東京オリンピック・パラリンピック選手村の跡地に建設された「晴海フラッグ」(中央区)は、「大量供給されるため価値が暴落する」といわれていた。だが実際は、湾岸タワマンの資産価値は上がり続けている。不動産コンサルタントの長嶋修さんがそのカラクリを解説する――。

※本稿は、長嶋修『グレートリセット後の世界をどう生きるか 激変する金融、不動産市場』(小学館新書)の一部を再編集したものです。

東京2020オリンピック選手村(晴海フラッグ)
東京2020オリンピック選手村(晴海フラッグ)(写真=Dick Thomas Johnson/CC-BY-2.0/Wikimedia Commons

ネタにされた「湾岸タワマン」が価値上昇している事実

主に2000年代前半から本格的に供給開始されてきた湾岸タワーマンション。

「埋め立て地は人が住むところではない」
「ホントの金持ちはあんなところに住まない」
「いずれバブル崩壊する」
「やがて廃墟化する」
「湾岸タワマンは災害に弱い」
「買ってはいけない」

などなど一部では散々な言われようでしたが、2000年代以降に湾岸タワーマンションを買った人は、ほぼ例外なくその資産価値を上昇させています。

ちなみに「廃墟化」するかどうかは個別のマンション管理の問題であり、それが湾岸であるかとかタワーであるとかいうこととは直接の関係はありません。

さらに「災害に弱い」説について。例えば水害リスクに関しては、都心湾岸地区はむしろ内陸部に比してリスクは低いというシミュレーションが出ているほか、タワーマンションには「免震」「制震」「高強度コンクリート」といった構造が用いられており、耐震性には一定の配慮がされていますし、2011年の東日本大震災を受けて、多くのマンションで「非常用電源」「備蓄の確保」といった対策が施されてもいます。

忘年会で言った「不吉な予言」が現実のものに

東京オリンピック・パラリンピックで選手村として利用された「晴海フラッグ」は、一度に大量供給されるため「オリンピックというレガシーがなくなれば売れないだろう」などと言われたものの、ふたを開けてみれば応募倍率は最高数百倍といった大活況。その割安感からくる魅力で、多くのいわゆる「転売ヤー」まで登場する始末でした。

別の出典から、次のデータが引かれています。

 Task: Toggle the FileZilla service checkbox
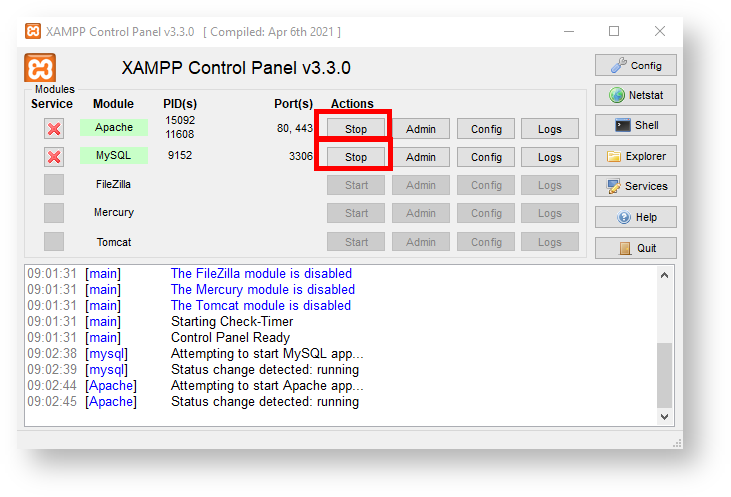[x=54, y=185]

「大量供給された晴海フラッグのせいで、都心タワマンの相場も乱れ、崩れる」とも言われましたが結果は逆。むしろ晴海フラッグの活況につられて周辺のタワーマンション相場も上昇させました。

話はさかのぼりますが、2007年末に開催されたマンションデベロッパー幹部が集まる忘年会で「来年の今ごろ、ここにいる人の大半はいなくなるだろう」と発言し、大ひんしゅくを買ったことがあります。「おめでたい席で何を言っているのだ」というわけです。しかし翌2008年9月15日にはあのリーマン・ショックが発生し、多くのマンションデベロッパーが実際に破綻し退場していきました。

兆しはあちこちにあったのです。例えば、2006年にアメリカでいわゆる「サブプライムローン問題」が発覚したことを受けて、個人向け不動産投資に対する融資を最も積極的に行っていた某メガバンクが、密かに融資の窓を閉じ始めていました。